Stored data entries:
====
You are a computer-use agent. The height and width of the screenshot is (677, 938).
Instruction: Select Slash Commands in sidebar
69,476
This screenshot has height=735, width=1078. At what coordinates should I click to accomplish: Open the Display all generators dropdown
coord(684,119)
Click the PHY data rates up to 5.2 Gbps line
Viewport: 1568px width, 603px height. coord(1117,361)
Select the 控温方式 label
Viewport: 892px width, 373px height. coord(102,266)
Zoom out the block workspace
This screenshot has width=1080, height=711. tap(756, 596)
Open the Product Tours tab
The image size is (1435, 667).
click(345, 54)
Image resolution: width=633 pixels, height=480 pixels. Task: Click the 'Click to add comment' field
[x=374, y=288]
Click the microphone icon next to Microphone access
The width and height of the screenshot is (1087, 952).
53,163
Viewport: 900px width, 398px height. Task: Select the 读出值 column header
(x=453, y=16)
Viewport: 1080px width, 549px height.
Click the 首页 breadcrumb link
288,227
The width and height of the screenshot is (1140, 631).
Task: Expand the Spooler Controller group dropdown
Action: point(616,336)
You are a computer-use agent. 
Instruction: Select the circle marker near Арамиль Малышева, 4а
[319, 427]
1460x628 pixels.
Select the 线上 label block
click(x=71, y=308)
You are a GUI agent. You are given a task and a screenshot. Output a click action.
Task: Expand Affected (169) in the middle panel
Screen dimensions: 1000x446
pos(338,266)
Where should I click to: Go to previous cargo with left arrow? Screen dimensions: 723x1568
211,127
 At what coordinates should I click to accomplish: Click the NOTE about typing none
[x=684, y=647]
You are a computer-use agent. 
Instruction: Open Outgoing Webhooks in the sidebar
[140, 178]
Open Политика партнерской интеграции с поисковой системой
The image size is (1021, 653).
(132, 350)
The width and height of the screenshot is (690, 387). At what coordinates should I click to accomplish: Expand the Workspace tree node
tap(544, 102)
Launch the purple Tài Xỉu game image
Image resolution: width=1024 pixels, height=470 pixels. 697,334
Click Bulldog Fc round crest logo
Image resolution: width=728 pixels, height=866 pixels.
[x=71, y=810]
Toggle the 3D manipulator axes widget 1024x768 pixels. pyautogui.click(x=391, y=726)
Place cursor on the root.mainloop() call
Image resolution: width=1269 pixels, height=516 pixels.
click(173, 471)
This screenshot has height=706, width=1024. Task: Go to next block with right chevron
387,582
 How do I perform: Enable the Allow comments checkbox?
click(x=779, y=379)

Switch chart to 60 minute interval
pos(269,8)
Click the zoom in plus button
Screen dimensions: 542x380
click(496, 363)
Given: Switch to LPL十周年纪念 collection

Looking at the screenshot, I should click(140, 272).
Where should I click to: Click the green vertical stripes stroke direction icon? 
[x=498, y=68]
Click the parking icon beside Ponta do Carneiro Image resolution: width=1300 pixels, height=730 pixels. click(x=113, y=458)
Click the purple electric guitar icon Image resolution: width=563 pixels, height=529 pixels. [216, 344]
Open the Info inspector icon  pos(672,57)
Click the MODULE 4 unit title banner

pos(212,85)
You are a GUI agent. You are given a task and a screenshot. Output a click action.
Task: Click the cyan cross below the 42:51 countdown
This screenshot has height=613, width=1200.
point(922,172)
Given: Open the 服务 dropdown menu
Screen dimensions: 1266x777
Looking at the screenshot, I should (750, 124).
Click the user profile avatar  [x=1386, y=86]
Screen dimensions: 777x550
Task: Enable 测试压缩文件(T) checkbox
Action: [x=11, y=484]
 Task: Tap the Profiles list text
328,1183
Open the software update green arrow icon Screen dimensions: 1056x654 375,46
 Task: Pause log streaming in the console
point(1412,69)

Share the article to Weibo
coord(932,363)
====
*Task item*
What do the lines from the one with "Open the Info" through the last line of the entries say? Print them word for word, both ends included, and nothing else.

*Reply*
Open the Info inspector icon  pos(672,57)
Click the MODULE 4 unit title banner

pos(212,85)
You are a GUI agent. You are given a task and a screenshot. Output a click action.
Task: Click the cyan cross below the 42:51 countdown
This screenshot has height=613, width=1200.
point(922,172)
Given: Open the 服务 dropdown menu
Screen dimensions: 1266x777
Looking at the screenshot, I should (750, 124).
Click the user profile avatar  [x=1386, y=86]
Screen dimensions: 777x550
Task: Enable 测试压缩文件(T) checkbox
Action: [x=11, y=484]
 Task: Tap the Profiles list text
328,1183
Open the software update green arrow icon Screen dimensions: 1056x654 375,46
 Task: Pause log streaming in the console
point(1412,69)

Share the article to Weibo
coord(932,363)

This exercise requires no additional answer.